Stress Management When You Have Cancer - Topic Overview
You can use a prerecorded audiotape to help you go through all the muscle groups, or you can do it by just tensing and relaxing each muscle group.
Choose a place where you can lie down on your back and stretch out comfortably, such as a carpeted floor. Tense each muscle group for 4 to 10 seconds (hard but not to the point of cramping), then give yourself 10 to 20 seconds to release it and relax.
Now and then take the time to review all the muscle groups. Then relax each one a little more each time you use this method.
How to tense each muscle group
- Hands: Clench them.
- Wrists and forearms: Extend them and bend the hands back at the wrist.

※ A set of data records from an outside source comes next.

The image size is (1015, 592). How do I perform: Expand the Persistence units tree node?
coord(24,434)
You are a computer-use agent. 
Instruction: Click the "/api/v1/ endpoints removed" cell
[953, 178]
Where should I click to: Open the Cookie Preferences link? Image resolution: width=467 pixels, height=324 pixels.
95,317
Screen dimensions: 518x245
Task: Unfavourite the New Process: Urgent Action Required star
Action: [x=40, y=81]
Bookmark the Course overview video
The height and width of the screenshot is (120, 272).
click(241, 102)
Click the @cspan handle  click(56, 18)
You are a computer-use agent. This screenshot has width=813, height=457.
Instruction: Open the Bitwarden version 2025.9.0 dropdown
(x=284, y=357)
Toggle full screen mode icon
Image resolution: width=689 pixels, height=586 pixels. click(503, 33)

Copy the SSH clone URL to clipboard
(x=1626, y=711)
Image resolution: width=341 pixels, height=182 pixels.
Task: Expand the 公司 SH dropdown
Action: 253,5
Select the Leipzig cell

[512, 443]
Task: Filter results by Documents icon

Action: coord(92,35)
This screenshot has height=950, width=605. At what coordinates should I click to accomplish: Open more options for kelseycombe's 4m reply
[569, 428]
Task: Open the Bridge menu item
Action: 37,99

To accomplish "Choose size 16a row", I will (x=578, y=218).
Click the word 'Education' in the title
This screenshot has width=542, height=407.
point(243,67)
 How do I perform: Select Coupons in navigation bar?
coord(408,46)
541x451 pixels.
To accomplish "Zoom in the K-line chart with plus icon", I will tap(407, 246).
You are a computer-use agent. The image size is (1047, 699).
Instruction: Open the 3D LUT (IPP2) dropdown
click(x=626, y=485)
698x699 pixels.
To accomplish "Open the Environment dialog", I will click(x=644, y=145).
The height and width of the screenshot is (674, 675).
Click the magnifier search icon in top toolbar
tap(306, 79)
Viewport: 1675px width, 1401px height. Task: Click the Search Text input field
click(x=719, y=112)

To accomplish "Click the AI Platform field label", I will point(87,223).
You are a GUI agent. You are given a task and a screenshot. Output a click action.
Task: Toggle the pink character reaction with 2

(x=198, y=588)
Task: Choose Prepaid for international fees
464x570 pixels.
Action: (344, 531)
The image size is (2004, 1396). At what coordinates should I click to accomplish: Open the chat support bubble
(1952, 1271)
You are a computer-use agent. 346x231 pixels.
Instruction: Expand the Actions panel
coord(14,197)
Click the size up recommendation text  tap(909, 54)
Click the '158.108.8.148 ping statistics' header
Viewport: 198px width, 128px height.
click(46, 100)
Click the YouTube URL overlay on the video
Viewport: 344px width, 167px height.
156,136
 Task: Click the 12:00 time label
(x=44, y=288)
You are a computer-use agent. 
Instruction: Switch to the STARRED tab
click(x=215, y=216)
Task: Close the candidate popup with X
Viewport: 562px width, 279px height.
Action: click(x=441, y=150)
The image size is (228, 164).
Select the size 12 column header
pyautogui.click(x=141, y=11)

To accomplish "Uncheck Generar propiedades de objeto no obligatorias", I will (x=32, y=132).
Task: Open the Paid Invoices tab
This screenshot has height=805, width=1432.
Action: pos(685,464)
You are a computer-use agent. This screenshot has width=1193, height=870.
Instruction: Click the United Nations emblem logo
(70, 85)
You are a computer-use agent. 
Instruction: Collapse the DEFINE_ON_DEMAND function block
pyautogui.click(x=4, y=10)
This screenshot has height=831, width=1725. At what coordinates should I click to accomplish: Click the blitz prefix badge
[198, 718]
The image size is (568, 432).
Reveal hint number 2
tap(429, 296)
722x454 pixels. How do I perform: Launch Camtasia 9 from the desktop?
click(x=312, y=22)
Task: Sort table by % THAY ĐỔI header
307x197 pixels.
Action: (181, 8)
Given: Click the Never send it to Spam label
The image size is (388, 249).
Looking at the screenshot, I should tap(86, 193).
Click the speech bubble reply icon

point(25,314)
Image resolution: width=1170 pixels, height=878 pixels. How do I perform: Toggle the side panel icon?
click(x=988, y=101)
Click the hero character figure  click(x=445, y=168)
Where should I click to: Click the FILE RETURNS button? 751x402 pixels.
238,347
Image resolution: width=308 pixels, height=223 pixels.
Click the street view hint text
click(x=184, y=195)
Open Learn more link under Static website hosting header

Biceps and upper arms: Clench your hands into fists, bend your arms at the elbows, and flex your biceps.
- Shoulders: Shrug them.
- Forehead: Wrinkle it into a deep frown.
- Around the eyes and bridge of the nose: Close your eyes as tightly as possible. (Remove contact lenses before beginning the exercise.)
- Cheeks and jaws: Grin from ear to ear.
- Around the mouth: Press your lips together tightly. (Check your facial area for tension.)
- Back of the neck: Press your head back hard.
- Front of the neck: Touch your chin to your chest. (Check your neck and head for tension.)
- Chest: Take a deep breath and hold it, then exhale.
- Back: Arch your back up and away from the floor.
Stomach: Suck it into a tight knot. (Check your chest and stomach for tension.)
- Hips and buttocks: Press the buttocks together tightly.
- Thighs: Clench them hard.
- Lower legs: Point your toes toward your face, as if trying to bring the toes up to touch your head. Then point your toes away and curl them downward at the same time. (Check the area from your waist down for tension.)
When you are finished, return to alertness by counting backwards from 5 to 1.